── DATA TO USE ──
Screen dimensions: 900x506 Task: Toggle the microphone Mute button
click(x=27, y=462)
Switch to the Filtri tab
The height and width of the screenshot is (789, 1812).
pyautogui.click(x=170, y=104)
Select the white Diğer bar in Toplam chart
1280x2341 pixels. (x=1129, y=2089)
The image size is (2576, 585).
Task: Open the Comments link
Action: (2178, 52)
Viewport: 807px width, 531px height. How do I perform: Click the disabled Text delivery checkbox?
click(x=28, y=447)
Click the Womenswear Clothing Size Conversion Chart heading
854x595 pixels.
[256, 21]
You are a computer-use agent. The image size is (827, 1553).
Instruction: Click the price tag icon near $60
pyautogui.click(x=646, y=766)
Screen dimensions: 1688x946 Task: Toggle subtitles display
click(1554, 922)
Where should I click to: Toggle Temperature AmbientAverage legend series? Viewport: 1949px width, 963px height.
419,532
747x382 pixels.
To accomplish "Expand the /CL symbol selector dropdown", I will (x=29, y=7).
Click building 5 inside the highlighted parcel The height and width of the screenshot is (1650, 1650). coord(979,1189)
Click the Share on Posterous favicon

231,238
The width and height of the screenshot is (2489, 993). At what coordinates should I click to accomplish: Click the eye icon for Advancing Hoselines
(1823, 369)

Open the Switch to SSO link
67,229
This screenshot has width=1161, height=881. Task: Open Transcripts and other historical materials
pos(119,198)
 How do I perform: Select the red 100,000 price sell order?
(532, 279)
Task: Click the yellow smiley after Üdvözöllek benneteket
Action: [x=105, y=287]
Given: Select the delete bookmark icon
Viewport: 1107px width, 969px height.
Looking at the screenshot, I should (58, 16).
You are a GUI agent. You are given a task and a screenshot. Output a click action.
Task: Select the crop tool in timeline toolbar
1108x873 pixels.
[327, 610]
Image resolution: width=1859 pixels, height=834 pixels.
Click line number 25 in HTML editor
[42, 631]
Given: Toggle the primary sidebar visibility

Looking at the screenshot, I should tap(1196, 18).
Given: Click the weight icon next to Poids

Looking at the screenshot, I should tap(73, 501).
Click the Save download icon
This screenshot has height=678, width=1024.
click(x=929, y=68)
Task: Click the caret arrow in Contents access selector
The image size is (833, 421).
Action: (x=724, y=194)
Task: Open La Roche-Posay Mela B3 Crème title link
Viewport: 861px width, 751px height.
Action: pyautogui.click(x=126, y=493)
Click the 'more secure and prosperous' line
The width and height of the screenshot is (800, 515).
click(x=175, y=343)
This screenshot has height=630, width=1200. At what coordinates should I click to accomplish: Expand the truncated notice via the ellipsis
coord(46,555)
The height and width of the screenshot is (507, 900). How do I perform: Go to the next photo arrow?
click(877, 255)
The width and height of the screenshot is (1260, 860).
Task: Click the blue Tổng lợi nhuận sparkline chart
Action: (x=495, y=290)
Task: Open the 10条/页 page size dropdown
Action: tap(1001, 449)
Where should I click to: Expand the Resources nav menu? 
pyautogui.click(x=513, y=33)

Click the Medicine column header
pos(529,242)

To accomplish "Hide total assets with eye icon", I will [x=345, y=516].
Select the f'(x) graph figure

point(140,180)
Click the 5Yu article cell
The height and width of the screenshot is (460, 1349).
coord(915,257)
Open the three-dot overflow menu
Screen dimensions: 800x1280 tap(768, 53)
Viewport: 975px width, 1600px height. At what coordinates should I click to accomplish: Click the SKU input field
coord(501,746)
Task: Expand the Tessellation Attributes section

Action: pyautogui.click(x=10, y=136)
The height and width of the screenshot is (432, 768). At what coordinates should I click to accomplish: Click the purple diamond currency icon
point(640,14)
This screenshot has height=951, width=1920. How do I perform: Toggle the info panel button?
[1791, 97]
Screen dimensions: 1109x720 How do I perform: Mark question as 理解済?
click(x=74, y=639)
───
EXERCISE INSTRUCTIONS: Give back the data above, repeating every record exactly.

SOLUTION TO THIS TASK:
Screen dimensions: 900x506 Task: Toggle the microphone Mute button
click(x=27, y=462)
Switch to the Filtri tab
The height and width of the screenshot is (789, 1812).
pyautogui.click(x=170, y=104)
Select the white Diğer bar in Toplam chart
1280x2341 pixels. (x=1129, y=2089)
The image size is (2576, 585).
Task: Open the Comments link
Action: (2178, 52)
Viewport: 807px width, 531px height. How do I perform: Click the disabled Text delivery checkbox?
click(x=28, y=447)
Click the Womenswear Clothing Size Conversion Chart heading
854x595 pixels.
[256, 21]
You are a computer-use agent. The image size is (827, 1553).
Instruction: Click the price tag icon near $60
pyautogui.click(x=646, y=766)
Screen dimensions: 1688x946 Task: Toggle subtitles display
click(1554, 922)
Where should I click to: Toggle Temperature AmbientAverage legend series? Viewport: 1949px width, 963px height.
419,532
747x382 pixels.
To accomplish "Expand the /CL symbol selector dropdown", I will (x=29, y=7).
Click building 5 inside the highlighted parcel The height and width of the screenshot is (1650, 1650). coord(979,1189)
Click the Share on Posterous favicon

231,238
The width and height of the screenshot is (2489, 993). At what coordinates should I click to accomplish: Click the eye icon for Advancing Hoselines
(1823, 369)

Open the Switch to SSO link
67,229
This screenshot has width=1161, height=881. Task: Open Transcripts and other historical materials
pos(119,198)
 How do I perform: Select the red 100,000 price sell order?
(532, 279)
Task: Click the yellow smiley after Üdvözöllek benneteket
Action: [x=105, y=287]
Given: Select the delete bookmark icon
Viewport: 1107px width, 969px height.
Looking at the screenshot, I should (58, 16).
You are a GUI agent. You are given a task and a screenshot. Output a click action.
Task: Select the crop tool in timeline toolbar
1108x873 pixels.
[327, 610]
Image resolution: width=1859 pixels, height=834 pixels.
Click line number 25 in HTML editor
[42, 631]
Given: Toggle the primary sidebar visibility

Looking at the screenshot, I should tap(1196, 18).
Given: Click the weight icon next to Poids

Looking at the screenshot, I should tap(73, 501).
Click the Save download icon
This screenshot has height=678, width=1024.
click(x=929, y=68)
Task: Click the caret arrow in Contents access selector
The image size is (833, 421).
Action: (x=724, y=194)
Task: Open La Roche-Posay Mela B3 Crème title link
Viewport: 861px width, 751px height.
Action: pyautogui.click(x=126, y=493)
Click the 'more secure and prosperous' line
The width and height of the screenshot is (800, 515).
click(x=175, y=343)
This screenshot has height=630, width=1200. At what coordinates should I click to accomplish: Expand the truncated notice via the ellipsis
coord(46,555)
The height and width of the screenshot is (507, 900). How do I perform: Go to the next photo arrow?
click(877, 255)
The width and height of the screenshot is (1260, 860).
Task: Click the blue Tổng lợi nhuận sparkline chart
Action: (x=495, y=290)
Task: Open the 10条/页 page size dropdown
Action: tap(1001, 449)
Where should I click to: Expand the Resources nav menu? 
pyautogui.click(x=513, y=33)

Click the Medicine column header
pos(529,242)

To accomplish "Hide total assets with eye icon", I will [x=345, y=516].
Select the f'(x) graph figure

point(140,180)
Click the 5Yu article cell
The height and width of the screenshot is (460, 1349).
coord(915,257)
Open the three-dot overflow menu
Screen dimensions: 800x1280 tap(768, 53)
Viewport: 975px width, 1600px height. At what coordinates should I click to accomplish: Click the SKU input field
coord(501,746)
Task: Expand the Tessellation Attributes section

Action: pyautogui.click(x=10, y=136)
The height and width of the screenshot is (432, 768). At what coordinates should I click to accomplish: Click the purple diamond currency icon
point(640,14)
This screenshot has height=951, width=1920. How do I perform: Toggle the info panel button?
[1791, 97]
Screen dimensions: 1109x720 How do I perform: Mark question as 理解済?
click(x=74, y=639)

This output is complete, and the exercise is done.